Id. at n.36. Cf: Pennsylvania Coal Co. v. Mahon, 260 U.S. 393, 43 S.Ct. 158, 67 L.Ed. 322 (1922) (striking down application of statute forbidding coal mining that could cause subsidence of dwellings because the harm protected against was not public and law made coal mining commercially impracticable).
. See parts 1 & 2 supra.
. 438 U.S. at 133-35, 98 S.Ct. at 2664-65 (citing Miller v. Schoene, 276 U.S. 272, 48 S.Ct. 246, 72 L.Ed. 568 (1928); Hadacheck v. Sebastian, 239 U.S. 394, 36 S.Ct. 143, 60 L.Ed. 348 (1915); Village of Euclid v. Ambler Realty Co., 272 U.S. 365, 47 S.Ct. 114, 71 L.Ed. 303 (1926); Goldblatt v. Hempstead, 369 U.S. 590, 82 S.Ct. 987, 8 L.Ed.2d 130 (1962)).

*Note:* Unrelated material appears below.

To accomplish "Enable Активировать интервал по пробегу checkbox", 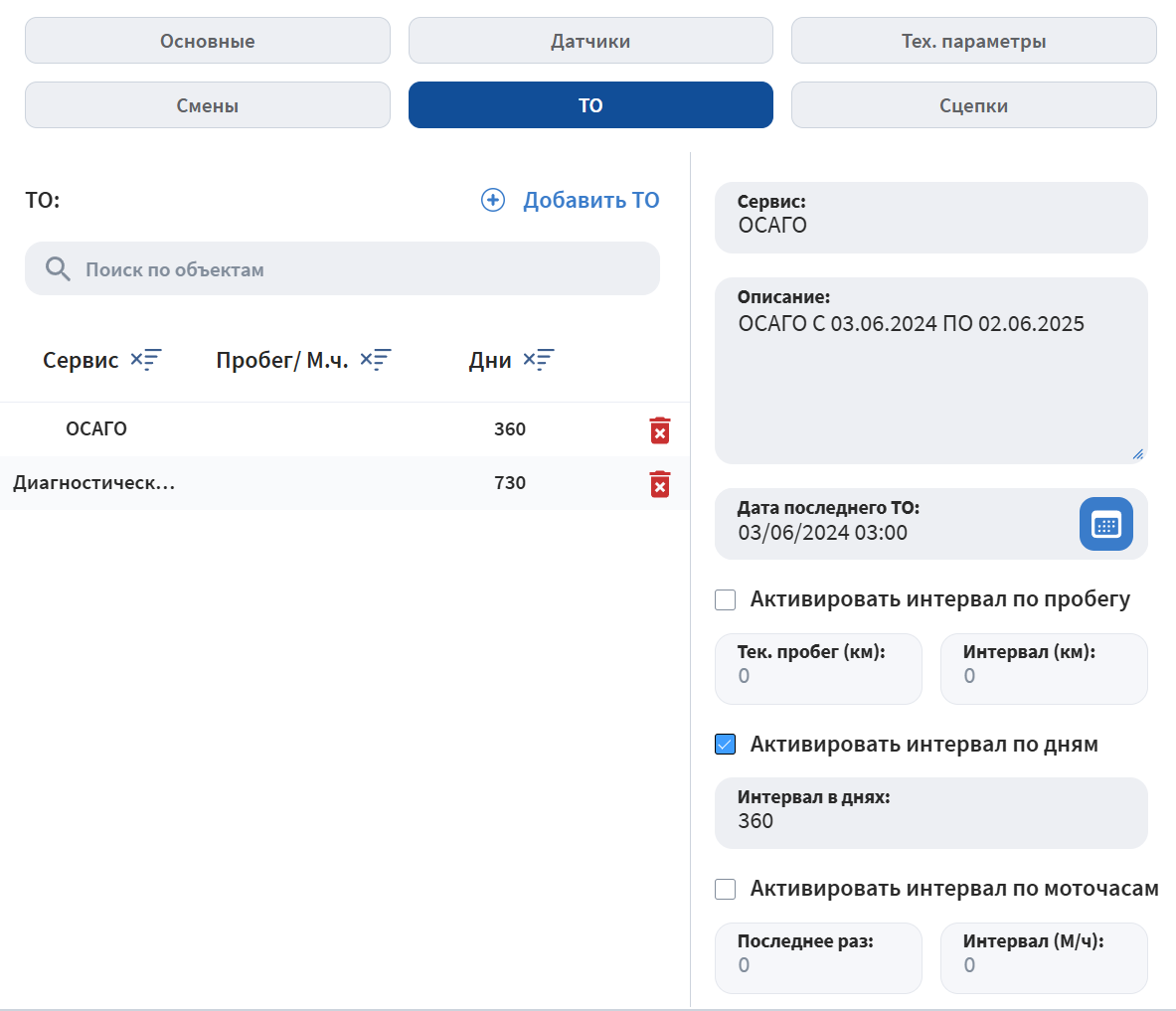I will [x=726, y=599].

. Pennsylvania Coal Co. v. Mahon, 260 U.S. 393, 413, 43 S.Ct. 158, 159, 67 L.Ed. 322 (1922).
. See, e. g., id. See also Armstrong v. United States, 364 U.S. 40, 80 S.Ct. 1563, 4 L.Ed.2d 1554 (1960) (government’s complete destruction of a materialman’s lien in certain chattels held to constitute a taking).
. 438 U.S. at 131-32, 98 S.Ct. at 2663-2664.
. Id. at 131, 98 S.Ct. at 2663 (citing Village of Euclid v. Ambler Realty Co., 272 U.S. 365, 47 S.Ct. 114, 71 L.Ed. 303 (1926) (75% diminution); Hadacheck v. Sebastian, 239 U.S. 394, 36 S.Ct. 143, 60 L.Ed. 348 (1915) (87.5% diminution)).
. We follow the Supreme Court’s caveat in Penn Central, see note 51 supra, and limit our decision to the facts as alleged in Mark-Garner’s cross-claim.
. Lake Country Estates, Inc. v. Tahoe Regional Planning Agency, 440 U.S. 391, 99 S.Ct. 1171, 59 L.Ed.2d 401 (1979), does not alter our analysis. There, the Court assumed that the plaintiffs had alleged a colorable “taking” claim under § 1983 so that it could decide the question whether the Eleventh Amendment bars the federal courts from taking jurisdiction over an action brought against a bi-state commission. Because it was not raised in the petition for certiorari, the Court specifically reserved the question of the sufficiency of the complaint. Id. at 397 n.11, 99 S.Ct. at 1175. We have found nothing in Lake Country Estates which suggests that the Court has reconsidered the “taking” analysis set forth in Penn Central.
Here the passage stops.